§ Estratto del documento
..........

I garibaldini di Romagna

La partecipazione popolare alle campagne risorgimentali: il caso faentino

 

Il progetto del censimento

Alcuni anni or sono il Museo del Risorgimento di Bologna, guidato da Fiorenza Tarozzi, con il prezioso aiuto di Mirtide Gavelli, lanciò l’idea di un censimento dei volontari che nel corso del XIX secolo avevano seguito Giuseppe Garibaldi nelle sue avventure sul continente europeo. La volontà era quella di dimostrare su basi documentarie quanto il fenomeno del volontariato avesse fatto presa su molti giovani italiani, e di farlo utilizzando tutti i mezzi possibili a disposizione della ricerca storica: dalla bibliografia esistente alle ricerche d’archivio da intraprendere, a strumenti meno ortodossi ma altrettanto efficaci, come la lettura delle lapidi che costellano le nostre città, l’analisi nei registri cimiteriali di reduci di campagne garibaldine, i necrologi della stampa d’epoca, le richieste di sussidi nell’Italia liberale, i documenti delle associazioni dei reduci. Una varietà di percorsi che mirava a ricostruire i mille rivoli di una adesione assai diffusa alle imprese delle camicie rosse che punteggiarono il Risorgimento. A essere escluse erano le campagne garibaldine del Sud America, e quelle intraprese dopo la morte del Generale: quella del 1897 in favore della Grecia e quella del 1914-15 nelle Argonne. Il tutto avveniva anche con il chiaro intento di controbattere, sulla scorta di dati che per conoscenza diretta delle fonti si sapeva essere abbondanti, alla vulgata sempre più aggressiva, specie in prossimità del 150° anniversario dell’unità, che il Risorgimento in fondo sarebbe stato affare di pochi, se non di élites distanti dal popolo, con il chiaro intento di denigrare la costruzione nazionale che da quel complesso processo unitario era scaturita. Una serie di riunioni tra rappresentanti di territori che avevano aderito all’idea, in alcuni casi, e le prime ricerche sul campo, in seconda battuta, diedero fiato al progetto, che entrò in una successiva fase di stallo per le difficoltà incontrate, a partire da quelle organizzative e finanziare, ma con l’idea di poter essere ripreso in un successivo momento.
Da quell’esperienza nasce questo piccolo contributo che intende essere un omaggio all’intraprendenza e lungimiranza di Fiorenza e del Museo del Risorgimento di Bologna, capofila di quel progetto, utilizzando il contributo che Antonio (Nino) Drei, studioso locale che univa la passione per l’epoca al rigore scientifico, diede alcuni anni or sono relativamente alla partecipazione al Risorgimento in ambito locale; nel caso specifico, Faenza.

..........

§ Materiale fornito
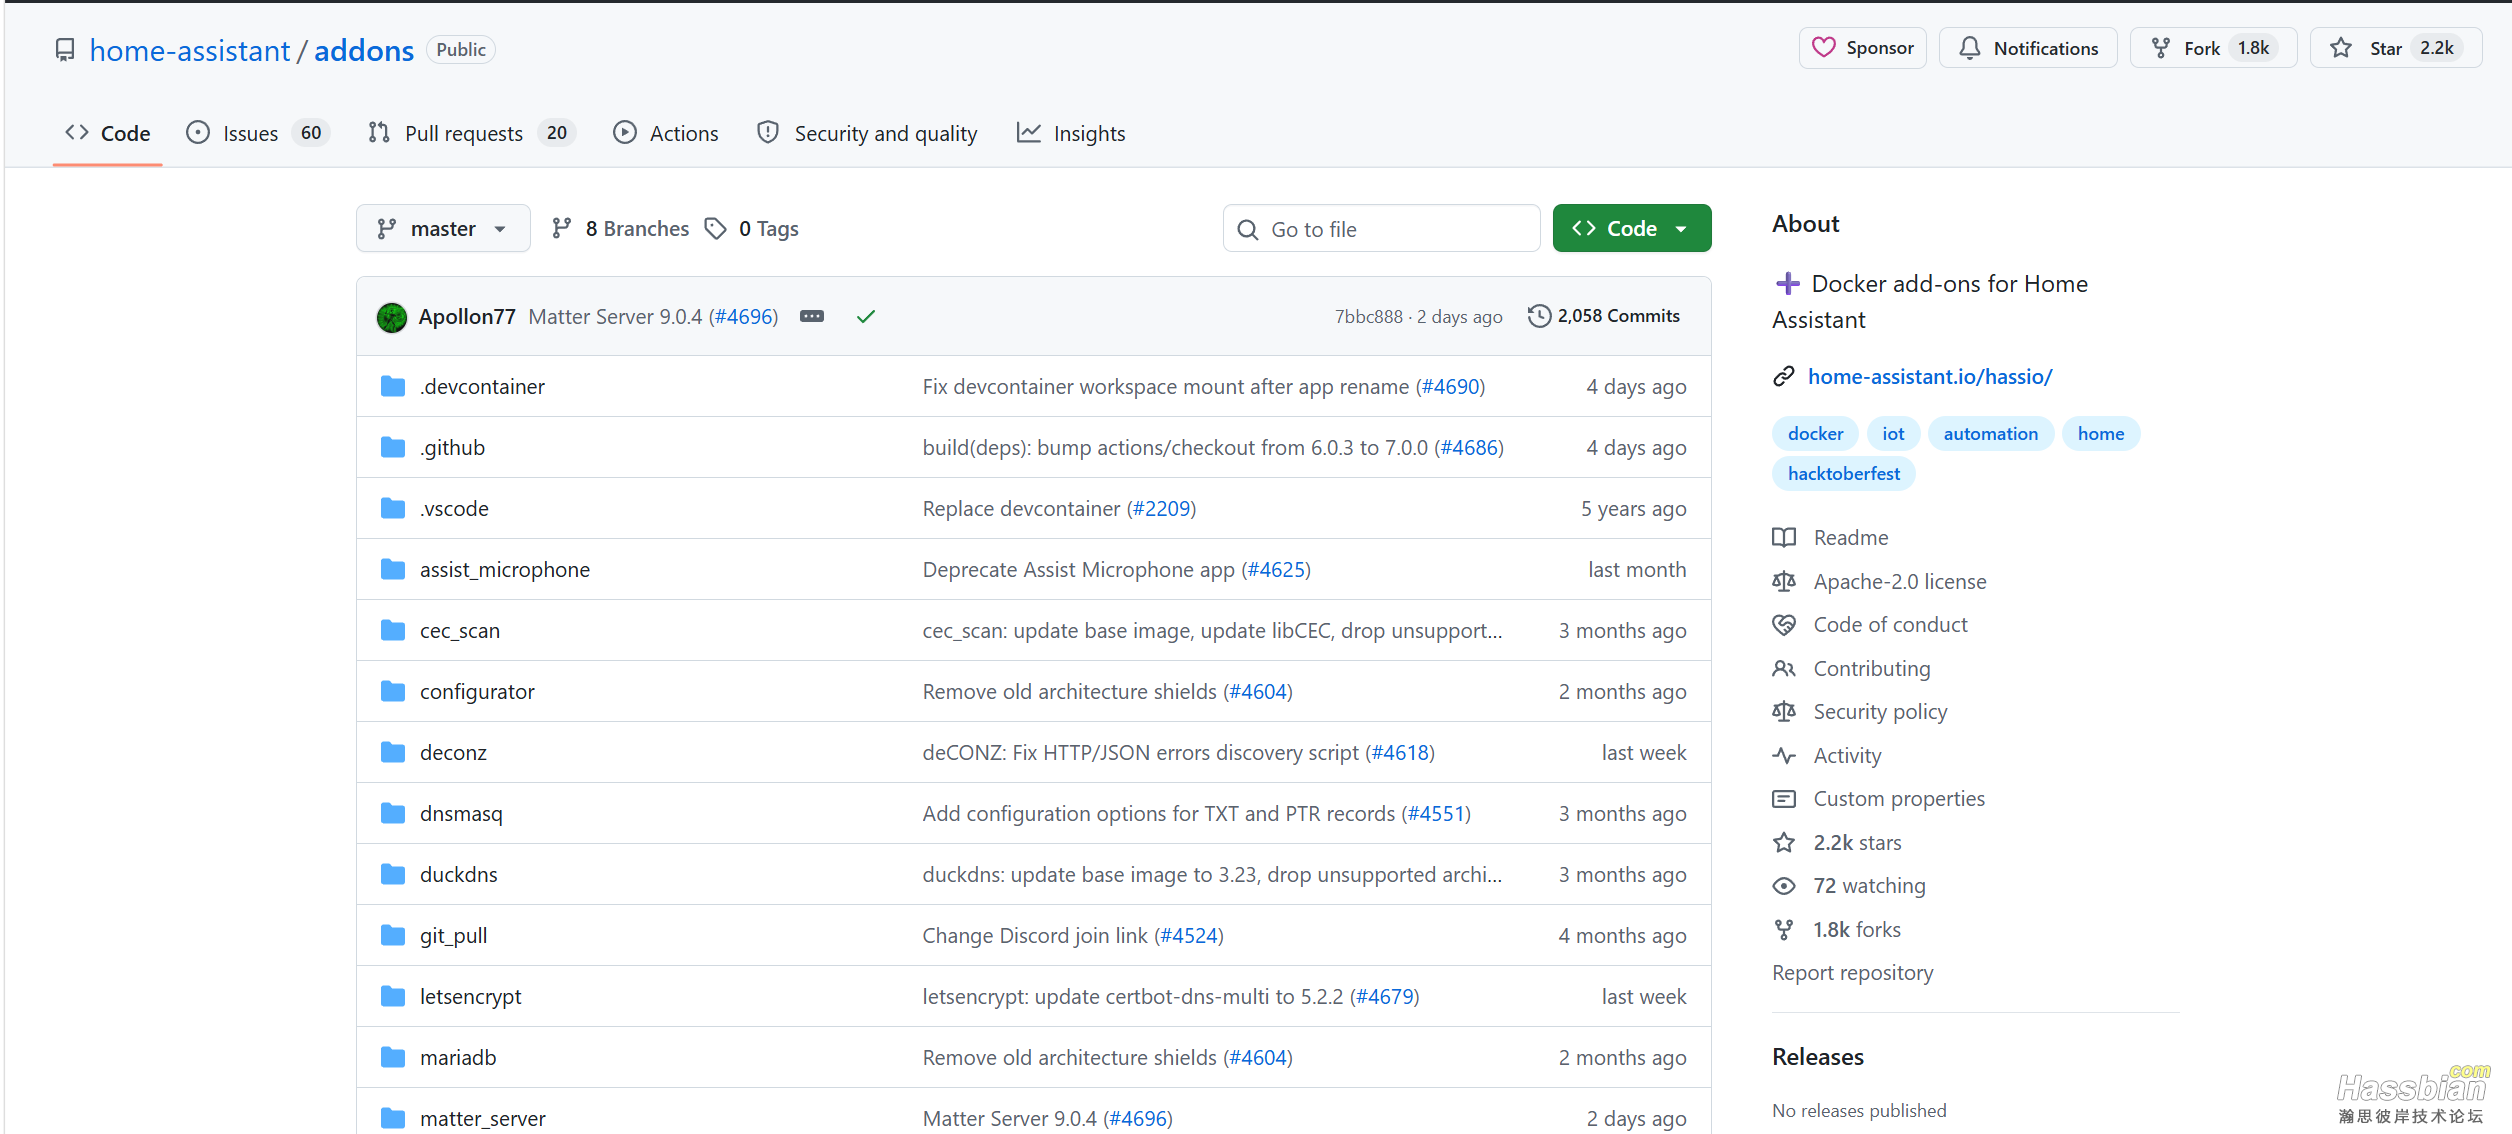
Task: Click the Go to file search field
Action: pos(1381,229)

..........

§ Consegna
Modifica il tratto del testo sui garibaldini di Romagna che va da "Da quell’esperienza nasce" fino a "caso specifico, Faenza.", sostituendo "omaggio" con "tributo". L'elenco proviene da una fonte diversa da quella del testo sui garibaldini di Romagna.

§ Risposta finale
Da quell’esperienza nasce questo piccolo contributo che intende essere un tributo all’intraprendenza e lungimiranza di Fiorenza e del Museo del Risorgimento di Bologna, capofila di quel progetto, utilizzando il contributo che Antonio (Nino) Drei, studioso locale che univa la passione per l’epoca al rigore scientifico, diede alcuni anni or sono relativamente alla partecipazione al Risorgimento in ambito locale; nel caso specifico, Faenza.